Fiorina is clearly serious, even if she doesn’t stand much of a chance. Santorum and Perry are clearly focusing on the early states, trying to build on the infrastructure and support they had in 2012. Huckabee and Walker also seem more eager to sign up for events in the early states.

Just as interesting are the candidates who haven’t had any additional events in the early states. Bush is off raising money. Romney hadn’t made any visits, which lines up with his decision not to run.


Perhaps the clearest non-mover is Bobby Jindal. Recently, Jindal has not planned any more events in Iowa or New Hampshire. He was also absent from Rep. Steve King’s Iowa Freedom Summit this month. Additionally, his name has not been included in recent national polls. Whether or not polls include a politician is a measure of the conventional wisdom of who is most likely to run (which I think is generally true), and that Jindal was in most of the early polls but not recent ones suggests his stock has taken a hit. Add in his lack of visits to Iowa and New Hampshire, and it looks more and more like Jindal will stay on the sidelines.

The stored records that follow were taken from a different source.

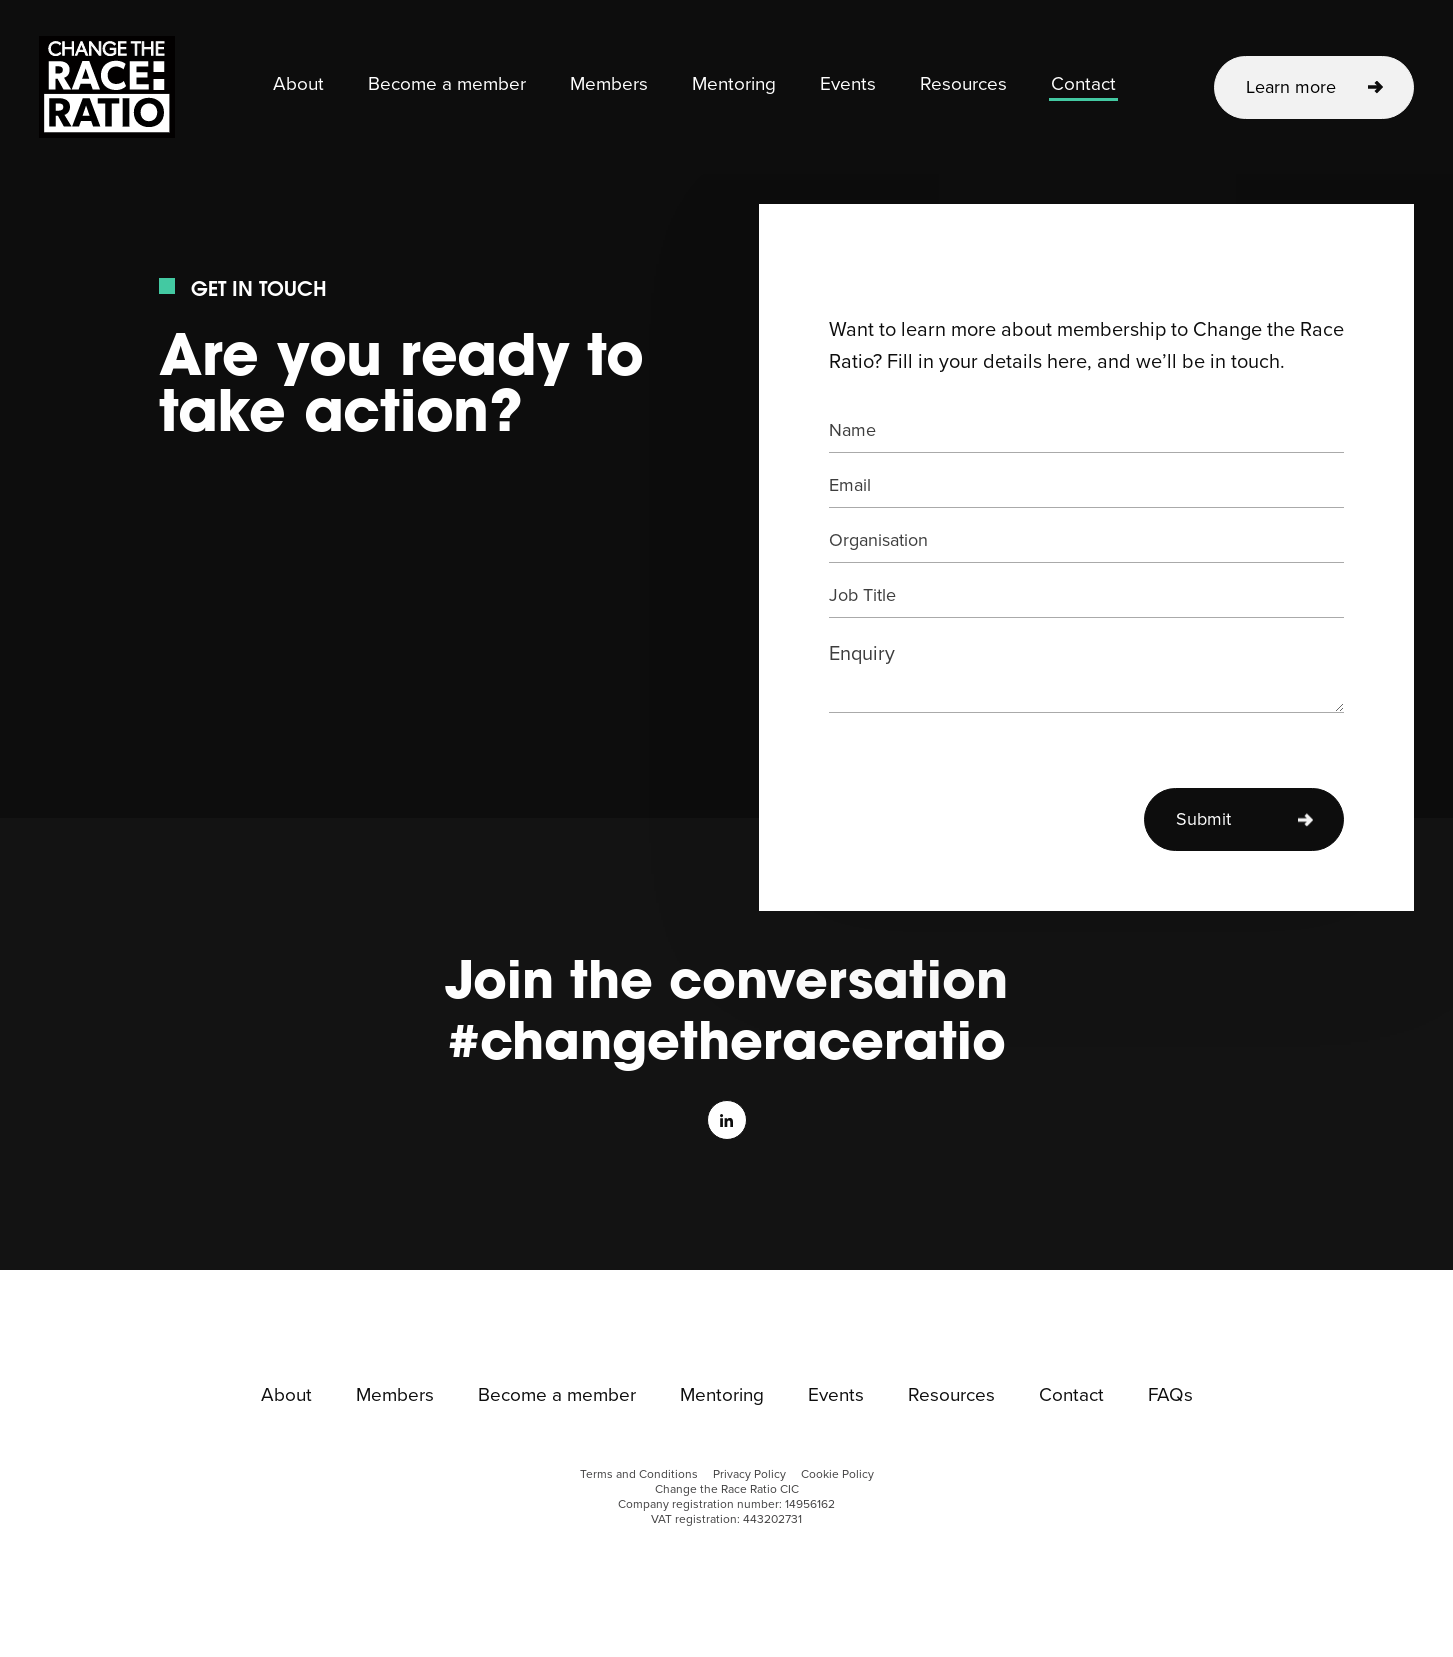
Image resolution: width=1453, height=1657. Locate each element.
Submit (1203, 819)
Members (609, 85)
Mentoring (734, 85)
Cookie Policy (837, 1474)
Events (848, 85)
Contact (1083, 85)
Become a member (447, 85)
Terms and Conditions (639, 1474)
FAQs (1170, 1396)
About (298, 85)
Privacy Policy (749, 1474)
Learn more (1291, 87)
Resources (963, 85)
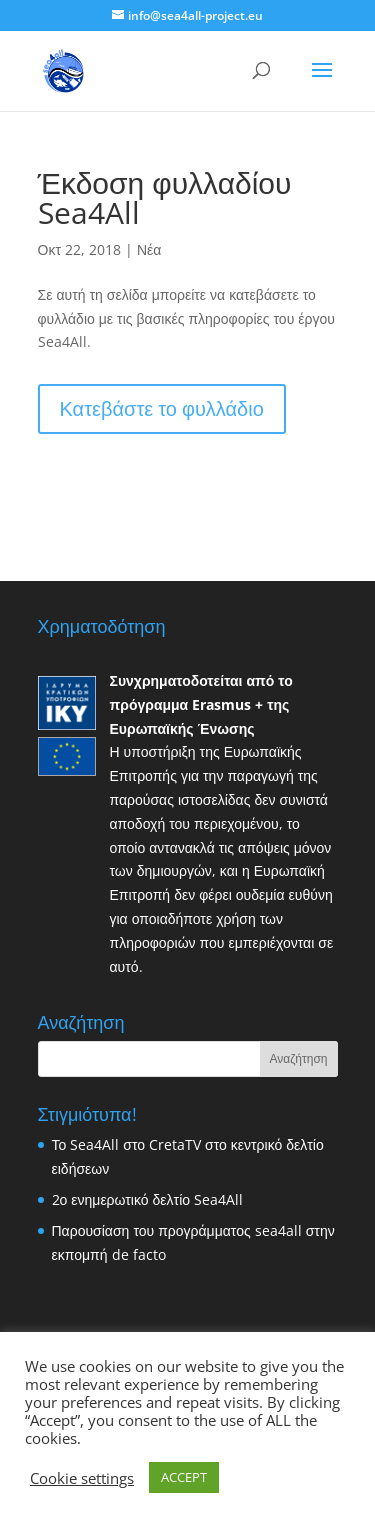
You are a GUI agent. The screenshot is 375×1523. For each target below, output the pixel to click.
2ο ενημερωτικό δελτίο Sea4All (148, 1199)
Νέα (149, 249)
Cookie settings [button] (82, 1478)
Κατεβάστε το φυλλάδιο (162, 408)
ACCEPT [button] (184, 1477)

On the Democratic side, it’s a story of static. The only person holding more events is Bernie Sanders. That makes Sanders and Jim Webb (who has formed an exploratory committee) the two most likely candidates to take on Hillary Clinton. Sanders, in fact, has announced 10 more events in Iowa and New Hampshire since we last checked-in.


Joe Biden has said he hasn’t made up his mind, though he doesn’t seem to be building infrastructure to run for president and isn’t holding any early-state events.

Martin O’Malley is a wild card. He may run, though he hasn’t touched down in Iowa or New Hampshire. That is somewhat surprising given that an upstart candidate probably should be on the ground doing retail politics.

That’s because of Clinton. The Clinton campaign has locked up so much early support that, as Bloomberg View’s Jonathan Bernstein has said, she may have already won the invisible primary. This apparently has given Clinton the belief that she might not have to announce her campaign until summer. Whether she waits or not, a primary campaign looks very strong.

So, the evolving primaries continue to tell different stories. The Republicans are quite unsettled, and the Democrats look as settled as ever.


  1. We’re only keeping track of those candidates who have been included in at least one national poll since the 2014 midterm elections.

Harry Enten was a senior political writer and analyst for FiveThirtyEight.